Effectively they are if they're born into a life with a sentence of "hell" hanging over them if they don't find the right path in one short existence.
They're not.
People are born innocent. If they die in their innocence, then they still have the opportunity, with full knowledge of His existence, of either accepting Him and loving Him, or hating Him and rejecting Him.
Or rather, just aren't convinced that one exists.
Which is still a rejection of God.
God exists, whether someone is convinced of that fact or not.
I think you'll find that many, if not most, atheists grew up with at least some knowledge of God. Turning to atheism because they were later taught that He doesn't exist, or taught that He might not or probably doesn't exist, is a rejection of Him.
Now, obviously, that doesn't mean that ALL atheists grew up that way, but one would be hard pressed to find someone in this world of 7.5 billion people in today's connected society who has never heard of God or Jesus Christ. Not impossible, by any means, but extremely difficult.
Which is why I said, at some level, it's a rejection of God even for those who have doubts.
Even Thomas needed proof that Jesus had risen from the dead, was he condemned for that?

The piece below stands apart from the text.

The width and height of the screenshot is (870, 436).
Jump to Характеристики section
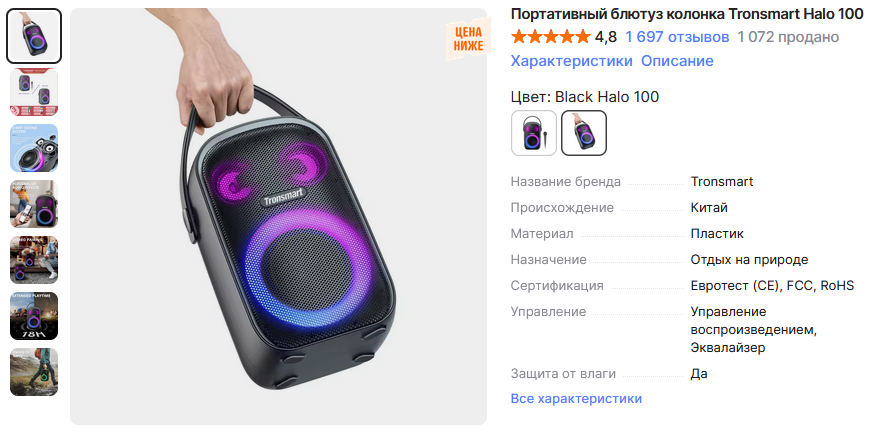pos(571,61)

Having doubts that someone you had grown to love had risen from the dead seems a little bit different than having doubts that the creator of the universe exists.

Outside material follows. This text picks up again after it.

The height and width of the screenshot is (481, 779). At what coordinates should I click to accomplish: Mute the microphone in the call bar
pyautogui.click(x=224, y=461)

I'm gonna call non-sequitur on this one.
Humans have doubts, it's part of human nature and you might even find yourself having them at some point in life.

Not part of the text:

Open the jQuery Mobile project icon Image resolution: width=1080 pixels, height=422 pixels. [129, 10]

Of course people have doubts. I'm not saying, nor have I ever said, that people don't.
My question is why would someone reject the God who loves them enough to send His Son to die for them, to save them from eternal punishment.
Because setting things up in the way you believe requires God to have created the parameters before life was even born, knowing full well the foibles and fragility that would encapsulate human nature.
Which parameters? What did God know?
Do you think I'm a Calvinist? I've told you before, I'm not.
According to you, there's a loving God who created a realm of suffering for those who didn't find the "narrow path" in a handful of years on this plain.
Incorrect.
According to me (and I'm just telling you what the Bible says) there's a loving God who created a place for people to go who reject Him and break His law.